Every line below should come back exactly as written, though the pictures stay out.

Stored items
|---|
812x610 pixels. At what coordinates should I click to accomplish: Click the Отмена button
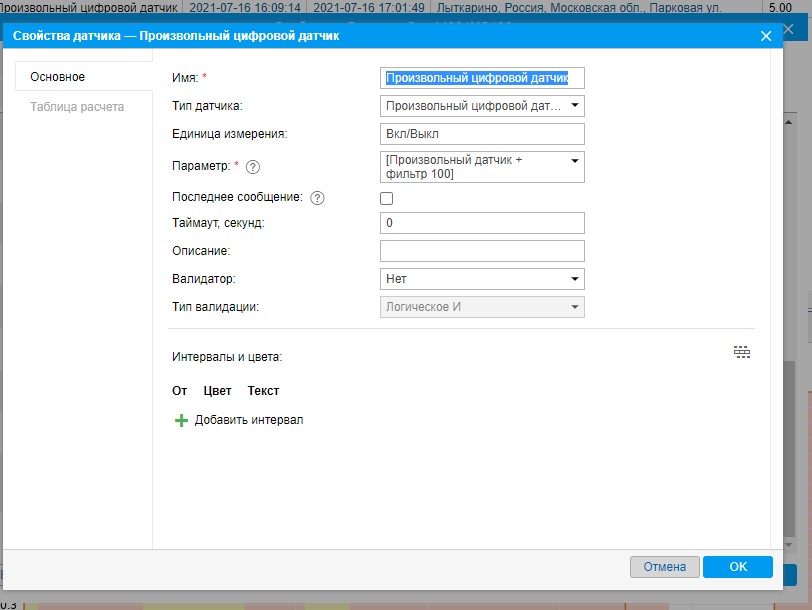[x=664, y=567]
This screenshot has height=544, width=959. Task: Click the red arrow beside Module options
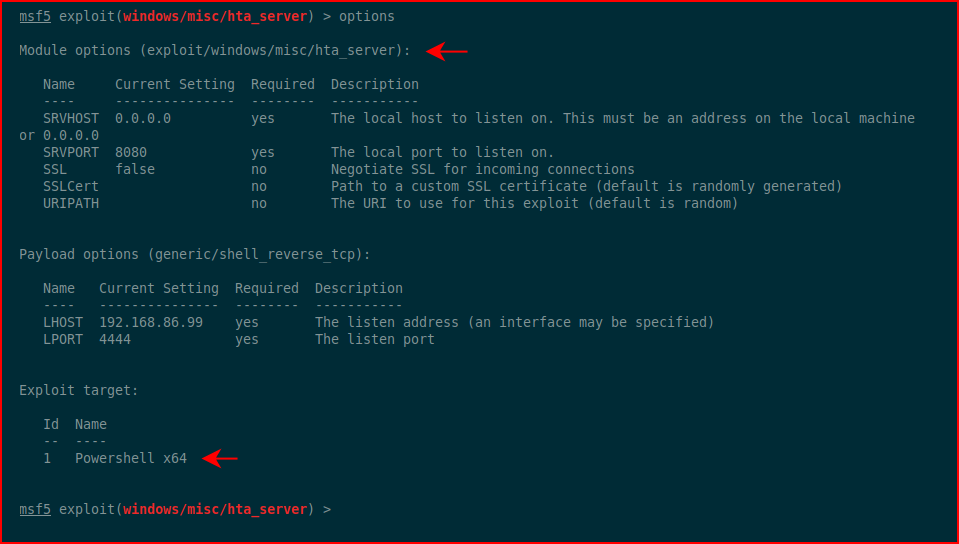(447, 51)
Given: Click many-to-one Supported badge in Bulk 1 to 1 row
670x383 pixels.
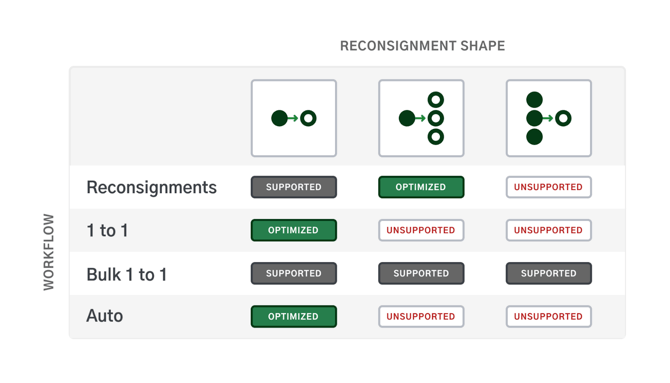Looking at the screenshot, I should click(x=549, y=274).
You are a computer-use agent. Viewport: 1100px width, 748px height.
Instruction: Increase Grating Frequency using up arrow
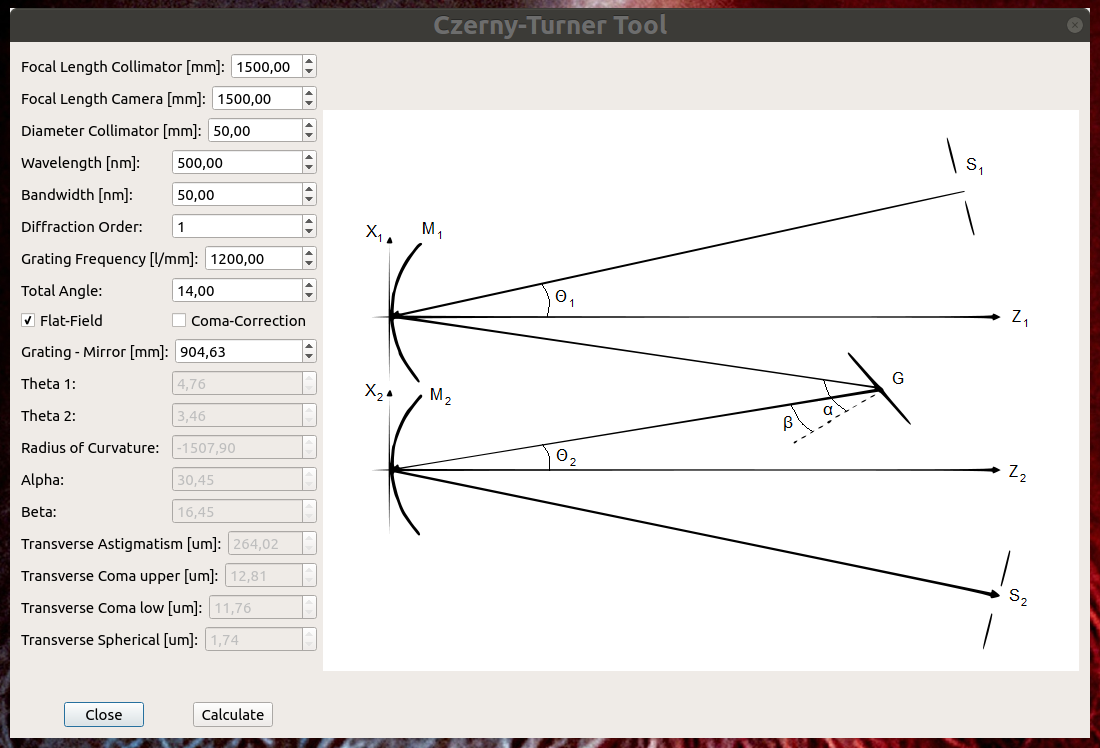coord(309,253)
|---|
**Task result:**
812x610 pixels. At what coordinates should I click to accomplish: Click the Отмена button
[x=664, y=567]
This screenshot has height=544, width=959. Task: Click the red arrow beside Module options
(447, 51)
Given: Click many-to-one Supported badge in Bulk 1 to 1 row
670x383 pixels.
Looking at the screenshot, I should click(x=549, y=274).
You are a computer-use agent. Viewport: 1100px width, 748px height.
Instruction: Increase Grating Frequency using up arrow
coord(309,253)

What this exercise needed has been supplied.